The required output is the exact sequence of lines from the line holding "Select the last List View Item" to the end of the records, inclusive.

#### Provided data
####################

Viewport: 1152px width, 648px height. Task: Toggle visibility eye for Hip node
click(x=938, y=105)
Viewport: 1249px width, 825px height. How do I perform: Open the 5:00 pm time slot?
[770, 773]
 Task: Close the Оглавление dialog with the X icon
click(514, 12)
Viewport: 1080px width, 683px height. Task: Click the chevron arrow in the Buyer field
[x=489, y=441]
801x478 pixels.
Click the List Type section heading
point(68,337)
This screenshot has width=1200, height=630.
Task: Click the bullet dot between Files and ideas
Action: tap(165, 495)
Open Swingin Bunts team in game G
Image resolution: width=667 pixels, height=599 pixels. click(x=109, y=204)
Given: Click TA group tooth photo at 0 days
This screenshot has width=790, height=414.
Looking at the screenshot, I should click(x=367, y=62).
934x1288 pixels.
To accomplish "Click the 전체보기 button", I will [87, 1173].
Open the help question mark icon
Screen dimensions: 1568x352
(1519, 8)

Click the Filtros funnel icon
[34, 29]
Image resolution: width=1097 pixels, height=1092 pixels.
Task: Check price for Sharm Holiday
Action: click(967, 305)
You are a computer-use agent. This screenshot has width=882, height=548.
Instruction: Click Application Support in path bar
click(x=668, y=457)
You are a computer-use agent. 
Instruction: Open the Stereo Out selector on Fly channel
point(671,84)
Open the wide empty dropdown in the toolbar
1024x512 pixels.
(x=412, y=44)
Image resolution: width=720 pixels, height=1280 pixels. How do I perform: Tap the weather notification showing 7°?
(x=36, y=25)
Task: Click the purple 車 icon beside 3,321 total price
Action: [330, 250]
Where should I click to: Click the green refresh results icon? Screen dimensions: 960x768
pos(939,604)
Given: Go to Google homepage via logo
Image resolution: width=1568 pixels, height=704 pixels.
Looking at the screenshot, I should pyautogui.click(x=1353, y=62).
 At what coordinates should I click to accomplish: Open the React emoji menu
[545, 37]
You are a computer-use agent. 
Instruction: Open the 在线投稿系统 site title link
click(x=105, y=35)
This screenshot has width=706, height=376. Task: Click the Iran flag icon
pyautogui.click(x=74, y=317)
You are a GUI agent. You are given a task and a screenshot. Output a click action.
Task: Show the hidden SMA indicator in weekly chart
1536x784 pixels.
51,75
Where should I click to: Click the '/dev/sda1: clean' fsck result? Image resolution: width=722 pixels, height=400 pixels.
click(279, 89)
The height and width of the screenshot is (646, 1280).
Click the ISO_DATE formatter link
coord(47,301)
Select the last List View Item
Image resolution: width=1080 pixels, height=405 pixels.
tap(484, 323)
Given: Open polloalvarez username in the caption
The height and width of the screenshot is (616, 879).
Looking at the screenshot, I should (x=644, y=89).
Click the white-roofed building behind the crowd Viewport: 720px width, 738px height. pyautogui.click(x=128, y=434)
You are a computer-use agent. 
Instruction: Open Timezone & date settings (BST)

####################

#### Answer box
Select the last List View Item
Image resolution: width=1080 pixels, height=405 pixels.
tap(484, 323)
Given: Open polloalvarez username in the caption
The height and width of the screenshot is (616, 879).
Looking at the screenshot, I should (x=644, y=89).
Click the white-roofed building behind the crowd Viewport: 720px width, 738px height. pyautogui.click(x=128, y=434)
You are a computer-use agent. 
Instruction: Open Timezone & date settings (BST)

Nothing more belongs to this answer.